Мне не хочется видеть угрюмые фигуры офисных работников, и я мечтаю отключить звуки проносящихся автомобилей. Ставлю кружку с недопитым капучино на стол и закрываю глаза. Представляю себя на берегу в объятиях ласкового южного солнца. Сажусь на корточки, касаюсь ладонью моря: игривые волны, смеясь, накатываются друг на друга, заговорщицки подмигивают и о чём-то шепчутся. Наверное, готовятся вступить в неравный поединок с ветром, но он едва ли уступит – слишком горделив, чтобы так легко сдаться. Вдыхаю ментоловый запах свежести и вслушиваюсь в тихую, немного сбивчивую мелодию прибоя. Хочется подпевать, выдумывая собственные слова, и отдаться во власть стихии, как будто сегодня – последний день, а «завтра» – всего лишь слово.
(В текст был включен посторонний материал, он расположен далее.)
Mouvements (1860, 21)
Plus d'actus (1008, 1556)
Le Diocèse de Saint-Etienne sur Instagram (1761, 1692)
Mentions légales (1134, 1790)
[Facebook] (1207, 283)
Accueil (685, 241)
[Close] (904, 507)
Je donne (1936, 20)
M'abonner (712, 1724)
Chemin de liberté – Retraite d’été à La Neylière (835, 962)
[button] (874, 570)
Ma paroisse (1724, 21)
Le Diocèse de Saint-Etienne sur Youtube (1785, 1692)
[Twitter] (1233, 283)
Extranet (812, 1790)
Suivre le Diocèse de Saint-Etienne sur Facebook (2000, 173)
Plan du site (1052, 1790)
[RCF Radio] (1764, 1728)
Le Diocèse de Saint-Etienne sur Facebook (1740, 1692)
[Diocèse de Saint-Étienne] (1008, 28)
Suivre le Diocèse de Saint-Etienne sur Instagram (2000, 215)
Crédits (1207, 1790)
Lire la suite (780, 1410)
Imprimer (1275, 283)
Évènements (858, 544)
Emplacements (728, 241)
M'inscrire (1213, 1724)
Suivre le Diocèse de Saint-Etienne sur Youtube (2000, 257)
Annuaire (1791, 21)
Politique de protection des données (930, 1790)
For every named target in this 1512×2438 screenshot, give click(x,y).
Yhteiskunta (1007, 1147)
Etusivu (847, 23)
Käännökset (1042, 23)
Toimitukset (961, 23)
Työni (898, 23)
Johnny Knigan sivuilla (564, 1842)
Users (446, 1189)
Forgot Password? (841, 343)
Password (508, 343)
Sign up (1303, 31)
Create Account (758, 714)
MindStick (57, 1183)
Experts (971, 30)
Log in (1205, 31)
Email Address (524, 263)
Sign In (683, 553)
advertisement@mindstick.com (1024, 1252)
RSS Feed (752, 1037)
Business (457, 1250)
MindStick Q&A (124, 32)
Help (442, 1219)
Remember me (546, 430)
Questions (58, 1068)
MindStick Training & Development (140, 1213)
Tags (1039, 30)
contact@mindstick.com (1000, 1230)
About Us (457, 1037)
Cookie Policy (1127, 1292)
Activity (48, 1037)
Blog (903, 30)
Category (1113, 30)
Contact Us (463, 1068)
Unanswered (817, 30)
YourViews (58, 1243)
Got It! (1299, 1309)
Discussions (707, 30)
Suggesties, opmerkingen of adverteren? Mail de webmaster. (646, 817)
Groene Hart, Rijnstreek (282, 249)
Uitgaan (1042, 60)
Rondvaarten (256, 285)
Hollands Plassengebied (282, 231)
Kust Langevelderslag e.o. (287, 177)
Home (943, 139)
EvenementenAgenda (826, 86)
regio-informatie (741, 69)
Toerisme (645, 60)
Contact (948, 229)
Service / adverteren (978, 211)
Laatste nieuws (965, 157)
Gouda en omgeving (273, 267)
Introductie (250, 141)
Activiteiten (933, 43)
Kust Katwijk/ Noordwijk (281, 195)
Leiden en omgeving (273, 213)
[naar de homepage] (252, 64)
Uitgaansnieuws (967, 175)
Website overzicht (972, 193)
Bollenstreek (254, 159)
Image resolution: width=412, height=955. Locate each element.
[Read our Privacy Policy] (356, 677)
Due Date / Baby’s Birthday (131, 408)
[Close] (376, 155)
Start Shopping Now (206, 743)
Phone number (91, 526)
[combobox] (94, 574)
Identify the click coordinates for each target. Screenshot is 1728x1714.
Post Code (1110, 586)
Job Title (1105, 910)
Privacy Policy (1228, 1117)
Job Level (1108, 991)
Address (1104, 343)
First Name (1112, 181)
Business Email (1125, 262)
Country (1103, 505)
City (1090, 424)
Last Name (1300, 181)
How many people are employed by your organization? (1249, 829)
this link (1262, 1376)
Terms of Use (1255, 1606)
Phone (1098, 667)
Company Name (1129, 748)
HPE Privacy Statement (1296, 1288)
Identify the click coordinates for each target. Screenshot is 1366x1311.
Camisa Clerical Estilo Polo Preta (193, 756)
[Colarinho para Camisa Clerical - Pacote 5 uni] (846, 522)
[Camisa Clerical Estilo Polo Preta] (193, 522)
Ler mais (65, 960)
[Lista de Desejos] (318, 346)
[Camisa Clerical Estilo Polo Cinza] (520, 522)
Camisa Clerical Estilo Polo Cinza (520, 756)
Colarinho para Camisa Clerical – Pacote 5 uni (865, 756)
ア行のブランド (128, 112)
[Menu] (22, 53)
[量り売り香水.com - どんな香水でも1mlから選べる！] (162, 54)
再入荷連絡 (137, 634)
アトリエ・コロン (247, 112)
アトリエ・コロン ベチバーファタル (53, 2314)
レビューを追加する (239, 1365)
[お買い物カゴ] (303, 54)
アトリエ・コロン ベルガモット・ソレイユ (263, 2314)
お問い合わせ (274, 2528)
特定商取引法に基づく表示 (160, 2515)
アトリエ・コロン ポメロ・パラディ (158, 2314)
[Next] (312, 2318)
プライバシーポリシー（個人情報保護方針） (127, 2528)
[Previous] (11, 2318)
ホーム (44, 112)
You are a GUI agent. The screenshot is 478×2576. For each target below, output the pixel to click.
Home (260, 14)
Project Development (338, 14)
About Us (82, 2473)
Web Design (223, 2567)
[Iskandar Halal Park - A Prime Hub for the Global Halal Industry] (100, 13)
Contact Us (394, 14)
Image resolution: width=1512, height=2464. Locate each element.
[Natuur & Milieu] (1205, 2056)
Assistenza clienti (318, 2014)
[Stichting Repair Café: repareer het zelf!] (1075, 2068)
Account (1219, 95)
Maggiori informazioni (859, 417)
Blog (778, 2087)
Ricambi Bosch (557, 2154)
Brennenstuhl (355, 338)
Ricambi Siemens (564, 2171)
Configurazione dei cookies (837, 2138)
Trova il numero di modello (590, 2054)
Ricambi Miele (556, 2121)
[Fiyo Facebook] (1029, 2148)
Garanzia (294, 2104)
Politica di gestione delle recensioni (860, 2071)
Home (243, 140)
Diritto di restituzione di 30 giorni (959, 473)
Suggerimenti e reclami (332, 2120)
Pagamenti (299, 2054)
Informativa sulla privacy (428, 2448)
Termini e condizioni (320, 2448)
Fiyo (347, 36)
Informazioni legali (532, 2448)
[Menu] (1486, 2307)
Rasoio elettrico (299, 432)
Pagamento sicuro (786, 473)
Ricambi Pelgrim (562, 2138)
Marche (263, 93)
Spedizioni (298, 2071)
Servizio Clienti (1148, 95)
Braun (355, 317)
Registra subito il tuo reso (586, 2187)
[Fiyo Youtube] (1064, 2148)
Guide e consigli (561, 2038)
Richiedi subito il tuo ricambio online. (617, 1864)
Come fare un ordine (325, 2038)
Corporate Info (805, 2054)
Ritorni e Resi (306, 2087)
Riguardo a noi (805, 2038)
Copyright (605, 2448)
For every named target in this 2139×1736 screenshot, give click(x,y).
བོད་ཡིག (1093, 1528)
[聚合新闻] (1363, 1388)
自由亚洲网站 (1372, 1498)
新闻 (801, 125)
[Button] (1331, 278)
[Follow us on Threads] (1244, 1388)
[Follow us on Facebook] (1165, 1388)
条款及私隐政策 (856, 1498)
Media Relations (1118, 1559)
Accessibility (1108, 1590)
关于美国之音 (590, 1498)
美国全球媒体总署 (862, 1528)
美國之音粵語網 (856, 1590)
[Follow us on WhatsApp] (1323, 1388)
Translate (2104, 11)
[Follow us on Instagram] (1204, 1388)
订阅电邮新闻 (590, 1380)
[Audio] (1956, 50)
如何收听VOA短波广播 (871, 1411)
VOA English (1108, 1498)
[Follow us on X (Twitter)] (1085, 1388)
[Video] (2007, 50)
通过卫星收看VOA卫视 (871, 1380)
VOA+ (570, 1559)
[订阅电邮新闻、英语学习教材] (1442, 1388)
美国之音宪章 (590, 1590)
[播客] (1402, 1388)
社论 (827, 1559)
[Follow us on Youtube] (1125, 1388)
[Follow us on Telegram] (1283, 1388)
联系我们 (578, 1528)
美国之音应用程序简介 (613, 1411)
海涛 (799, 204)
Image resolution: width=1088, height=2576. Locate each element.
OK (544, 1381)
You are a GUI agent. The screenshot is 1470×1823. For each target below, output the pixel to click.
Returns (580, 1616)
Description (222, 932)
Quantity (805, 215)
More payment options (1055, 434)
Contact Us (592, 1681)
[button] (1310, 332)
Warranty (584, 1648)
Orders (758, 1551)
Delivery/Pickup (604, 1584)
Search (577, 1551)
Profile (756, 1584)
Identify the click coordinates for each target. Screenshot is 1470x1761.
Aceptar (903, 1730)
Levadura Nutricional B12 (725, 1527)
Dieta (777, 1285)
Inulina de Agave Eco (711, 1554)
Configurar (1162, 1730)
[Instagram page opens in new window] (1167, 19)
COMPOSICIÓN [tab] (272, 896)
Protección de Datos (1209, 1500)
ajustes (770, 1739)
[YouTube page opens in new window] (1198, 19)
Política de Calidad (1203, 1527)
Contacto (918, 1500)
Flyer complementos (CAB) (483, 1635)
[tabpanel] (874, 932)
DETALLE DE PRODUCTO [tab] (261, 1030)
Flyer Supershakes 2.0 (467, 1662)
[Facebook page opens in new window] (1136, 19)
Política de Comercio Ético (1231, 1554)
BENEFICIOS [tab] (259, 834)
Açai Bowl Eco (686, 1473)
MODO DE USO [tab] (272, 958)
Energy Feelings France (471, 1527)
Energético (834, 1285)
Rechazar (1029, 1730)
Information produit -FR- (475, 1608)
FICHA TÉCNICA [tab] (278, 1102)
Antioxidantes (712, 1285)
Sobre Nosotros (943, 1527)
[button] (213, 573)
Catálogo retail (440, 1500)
Там, под опрокинутым небом, я снова становлюсь собой, принимая истинное обличье. Бледная девушка с русыми волосами и огромным рыбьим хвостом. Прячусь под водой от тревожных взглядов наблюдателей, но продолжаю петь…
Всё закончится, когда я открою глаза и увижу перед собой те же деревья, чьи ветви напоминают качели, капризные облака, упрямо ищущие свой путь, мрачное здание офиса… Услышу, как кричат, тоскуя по родине, чайки, а шумные автомобили соревнуются с ветром в скорости и мчатся в пустыню забвения.
Ничего не поделаешь – нужно одеваться и начинать жить. Люди считают истории о русалках выдумками, и, пока я здесь, мне придётся притворяться человеком.
Правда, в реальной жизни я совсем не похожа на русалку: растрёпанные волосы до плеч, вечные синяки под глазами, нос картошкой и рыжие веснушки на щеках. В общем, красавицей меня не назовёшь, и мне всегда было интересно, почему моя привередливая душа выбрала настолько несовершенное тело.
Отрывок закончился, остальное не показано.